Koussevitsky is renowned as a Sibelian. He, with Olin
Downes, was a staunch champion of the Finn and after the death of Kajanus
the UK Sibelius Society turned to Koussevitsky and Beecham to continue
the symphonies on record. He was also said to be amongst the most resolute
in the pursuit of the finally aborted Eighth Symphony; mind you many
people claimed to be dedicated pursuers of that particular grail.
Koussevitsky is not to be easily dismissed in Sibelius
however in the Second Symphony he equates sonority with a broad approach
to tempi and I do not feel that he keeps up the whipcrack tension in
the same way that say Beecham and Barbirolli (Chesky/RPO) do. This for
me almost recalls the Okko Kamu version on DG. The sonority of the Boston
violins and their clean articulation do impress as in the third and
fourth movements. Still and all, the over-pointed and overly deliberate
pace of the finale do not work for me.
Almost two years later and things improve a notch or
two for the Fifth Symphony although tempi become far too expansive in
the finale which needs a far more weighty swing than it gets here. If
you like your Sibelius very broad then this is for you. The tension
is stepped up at various points as at 5.58 in the first movement where
I have not previously heard the whispered icy strings driven with such
tension. Koussevitsky proves himself a master-builder in the heroic
tolling statements at 0714 (first movement). In the second movement
he is a shade too deliberate - almost four square. The brass irruptions
do not have the mordant grip of the most vital accounts.
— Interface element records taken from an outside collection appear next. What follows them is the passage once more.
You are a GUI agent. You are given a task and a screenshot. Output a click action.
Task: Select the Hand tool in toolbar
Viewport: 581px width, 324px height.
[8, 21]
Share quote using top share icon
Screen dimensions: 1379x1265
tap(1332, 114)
I should mention that Mark Obert-Thorn's documentation
gives the provenance of these recordings as Red Seal Scroll (2) and
Victor Gold label (5). The latter is slightly quieter in terms of background
burble. Oddly enough it seemed marginally to have intrinsically less
aural bite than the recording of the second.
I did a few spot checks with the 1990 Pearl 2CD set
(GEMM CDS 9408 - bronzed but still playing without problem at least
in the sample tracks I tried) which has the Boston Symphony and Koussevitsky
in the same two symphonies plus Swanwhite, Tapiola and
Pohjola's Daughter. This is with the famous Koussevitsky version
of Symphony No 7 (BBC Symphony). Once again the restoration engineer
was Mark Obert-Thorn. The end result was very similar except that the
speckling of small and vestigial clicks and crackles has been adeptly
stripped out in the Naxos transfer.
Superior documentation, as usual, from Naxos and the
authors are Ian Julier and Mark Obert-Thorn.
Mark Obert-Thorn has done well by the original material
wisely leaving alone the eminently ignorable gentle burble of surface
noise. The immediacy is completely uncompromised.
I have high hopes that Naxos might look at the rare
Sibelius on LP and 78. The early 1950s Rozhdestvensky and Hannikainen
on Melodiya should be worth looking out as should the Ormandy Minneapolis
1 and Kurt Sanderling's Sibelius with the Leningrad Phil on Melodiya.